▸ Tâches à effectuer:
A - Traduisez en anglais cette phrase de l'extrait sur le concours de l'ENM : « J’abuse sans doute un peu mais la question mérite d’être posée. »
B - D'après l'extrait sur le concours de l'ENM, quels jours les « biblios » se rendent-ils à la bibliothèque ?

▸ Extrait à lire:

=====

Bosser le concours de l’ENM chez soi ou en bibliothèque ?

Salut à tous / toutes !

            Aujourd’hui, je souhaite aborder avec vous un sujet qui déchaine les passions depuis des décennies dans toutes les facs, les IEJ et les prépas de France. Combien de vies brisées, de familles séparées, d’amitiés interrompues et de cœurs meurtris pour avoir découvert que leur camarade de prépa préfère travailler à la bibli, ou chez lui (et inversement) ?

            J’abuse sans doute un peu mais la question mérite d’être posée.

            D’un côté, nous avons le groupe des « biblios » : tous les jours ouvrables, et parfois le samedi pour les vrais warriors, ils débarquent à la bibli avec la banane aux lèvres, les cheveux au vent ; ils dégainent leur carte, ouvrent leur sac nonchalamment pour le contrôle Vigipirate ; s’assoient sur leur siège préféré, à leur étage préféré, sortent leurs bouquins préférés et les surligneurs pour passer une belle journée à faire des régimes matrimoniaux.

=====

▸ Matériel:
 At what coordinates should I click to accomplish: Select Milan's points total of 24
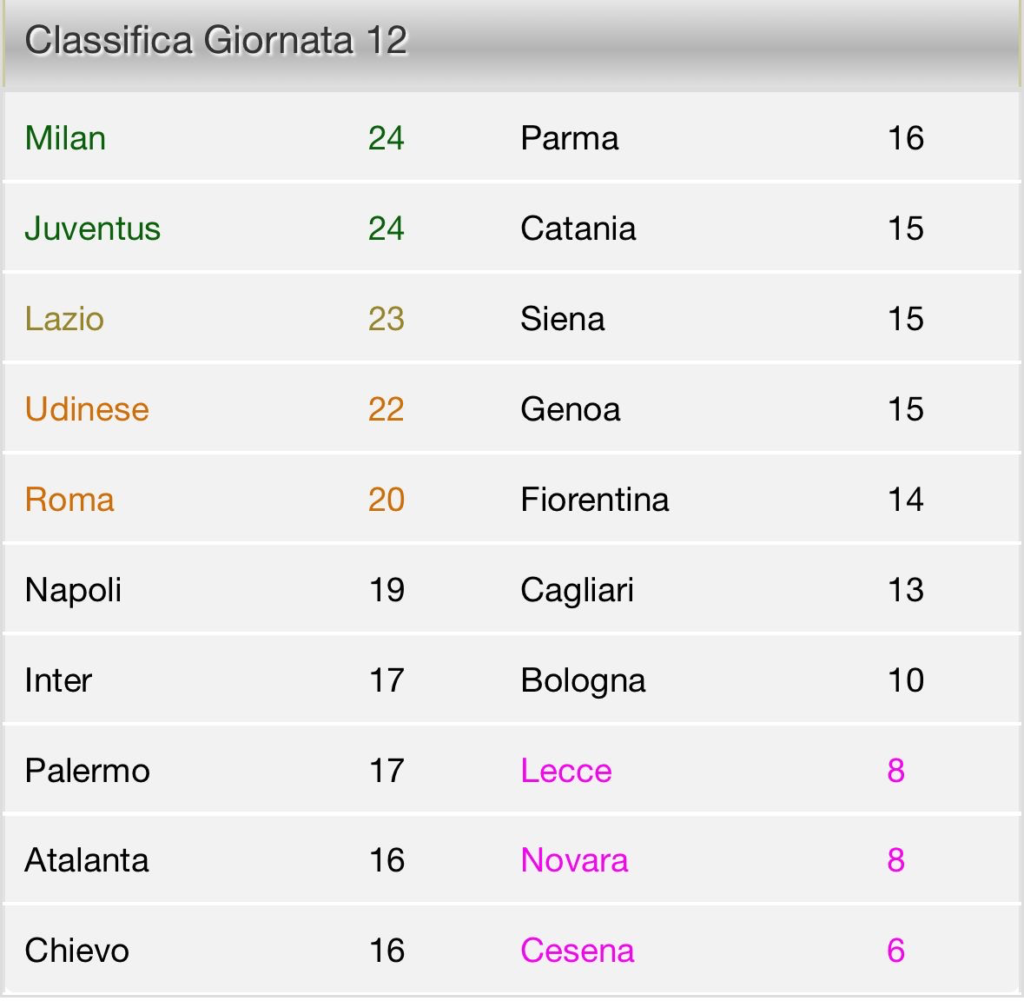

=====

▸ Les réponses:
A - I'm probably exaggerating a bit, but the question is worth asking.

B - Tous les jours ouvrables, et parfois le samedi pour les vrais warriors.